Exercise: Transcribe the line holding "Screen dimensions: 730x708" together with every line after it, through the end of the records, exactly and with no pictures.

BEGIN

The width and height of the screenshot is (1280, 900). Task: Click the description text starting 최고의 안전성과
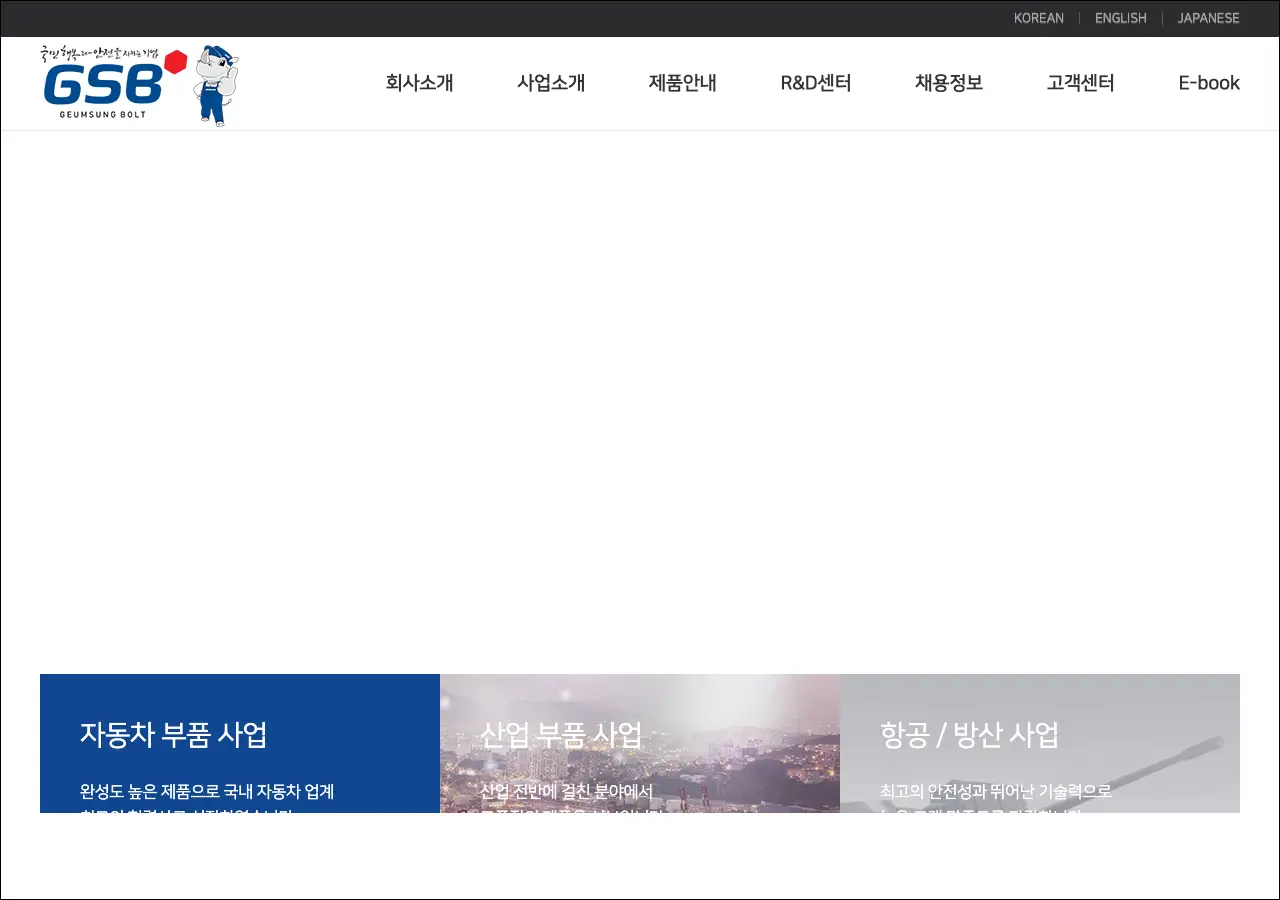pyautogui.click(x=995, y=792)
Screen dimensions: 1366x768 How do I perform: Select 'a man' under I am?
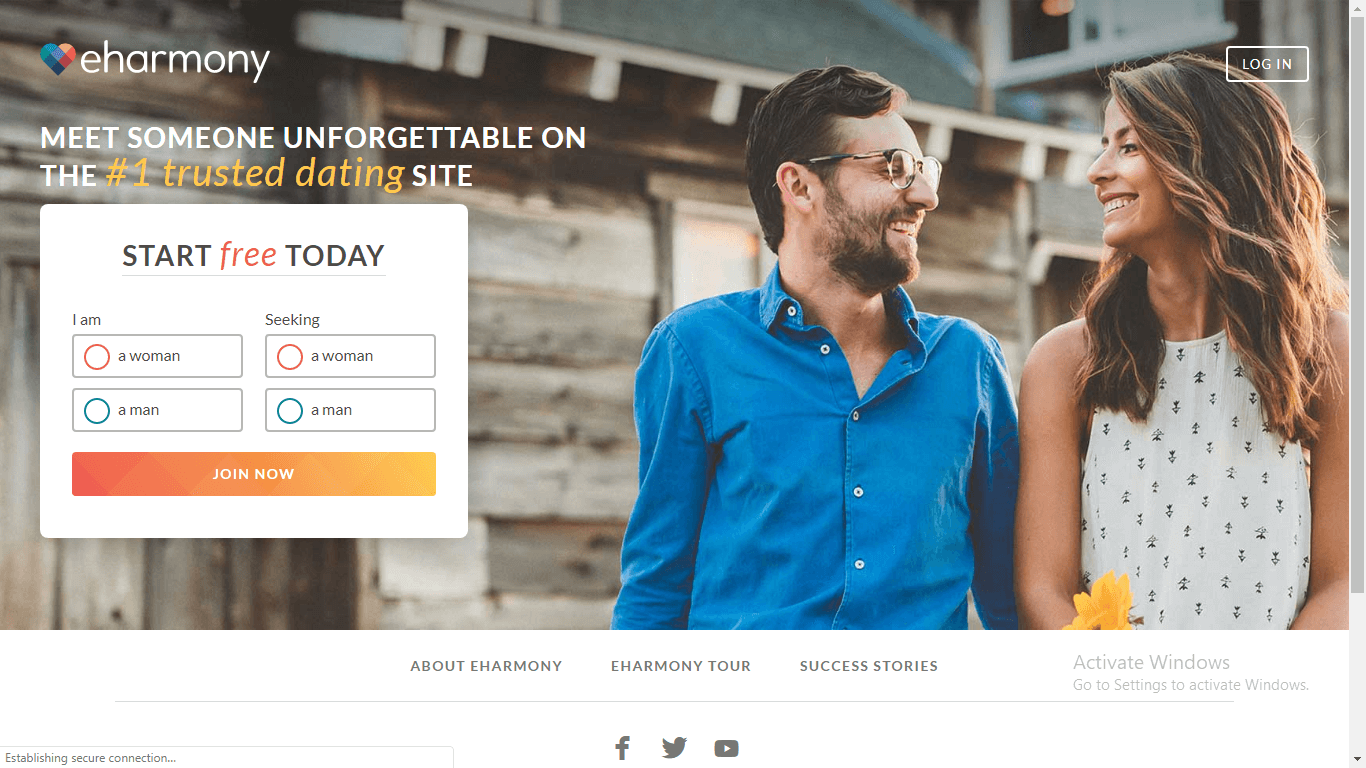(x=157, y=410)
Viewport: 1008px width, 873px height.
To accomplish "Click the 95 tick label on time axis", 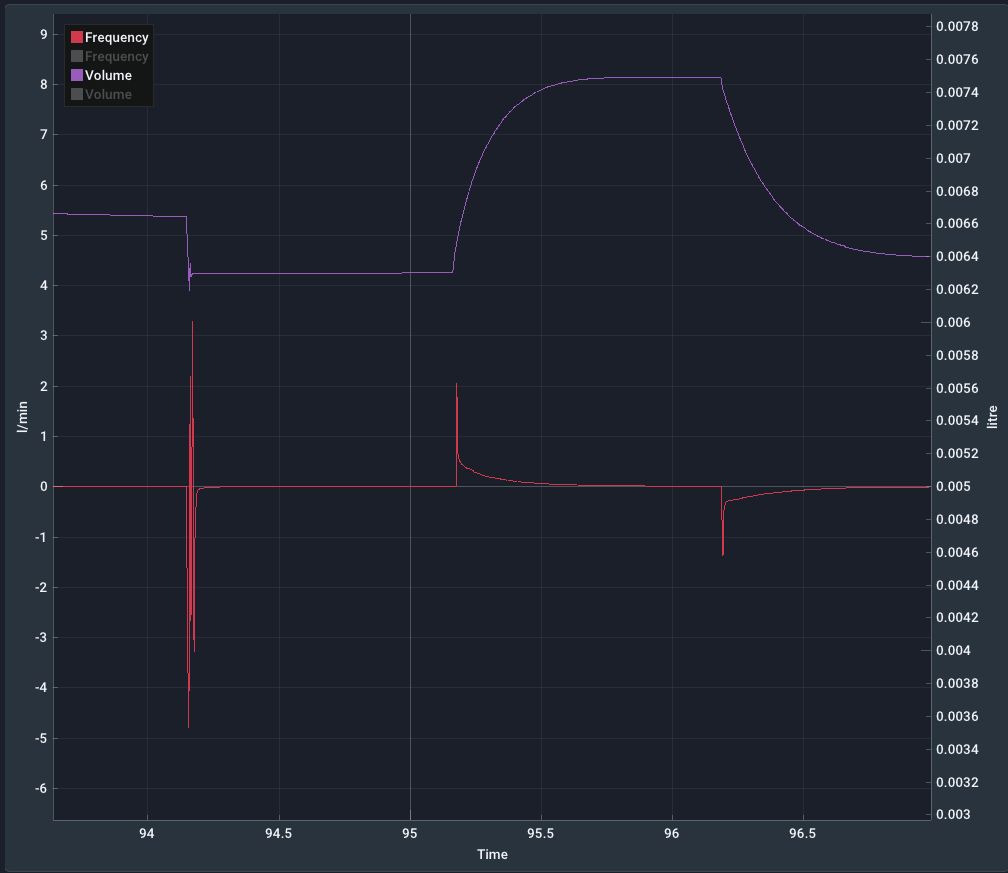I will coord(410,833).
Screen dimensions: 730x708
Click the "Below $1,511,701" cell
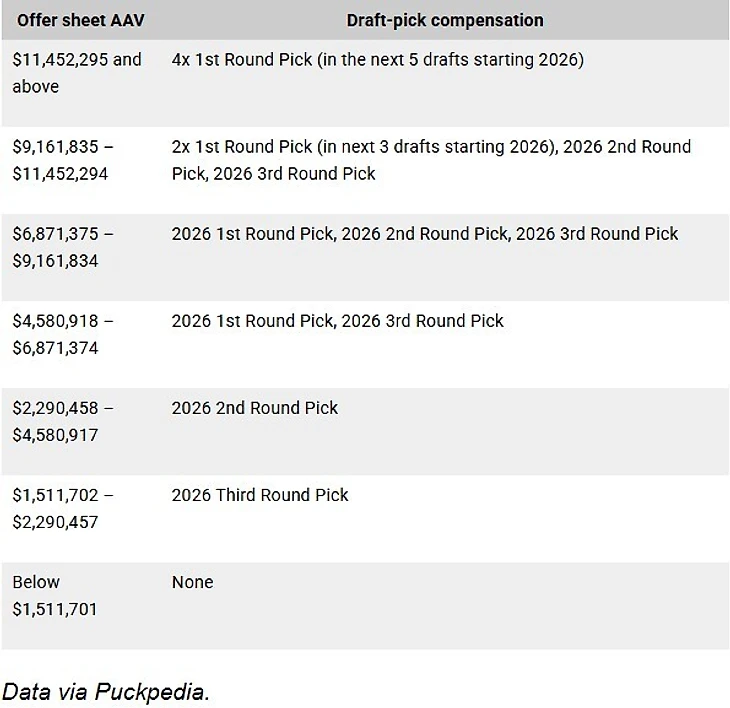click(x=55, y=595)
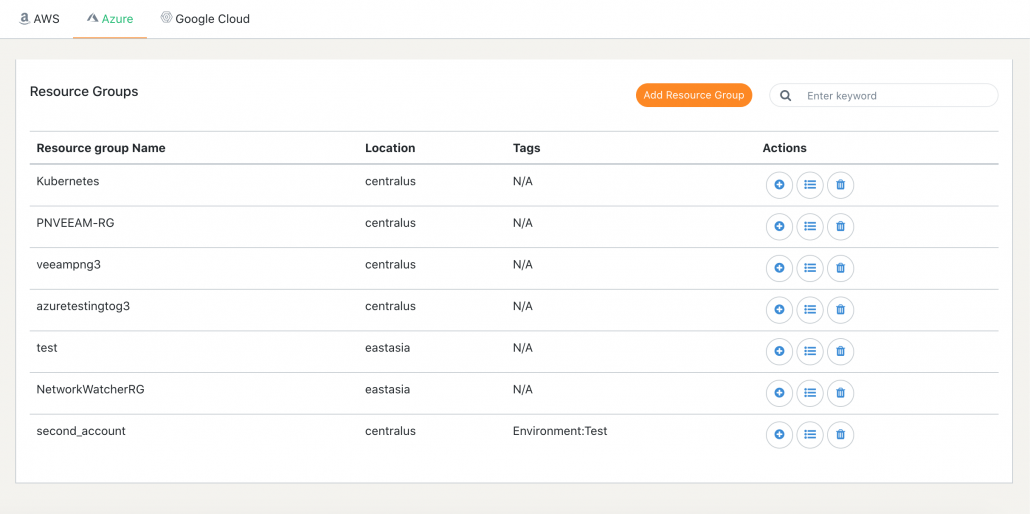Open the Google Cloud tab
1030x514 pixels.
point(205,18)
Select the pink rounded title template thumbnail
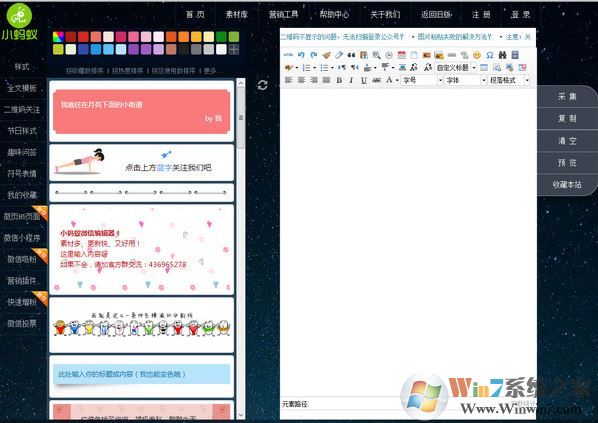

END

Result of this exercise:
Screen dimensions: 730x708
Click the "Below $1,511,701" cell
click(x=55, y=595)
Open the Google Cloud tab
1030x514 pixels.
point(205,18)
Select the pink rounded title template thumbnail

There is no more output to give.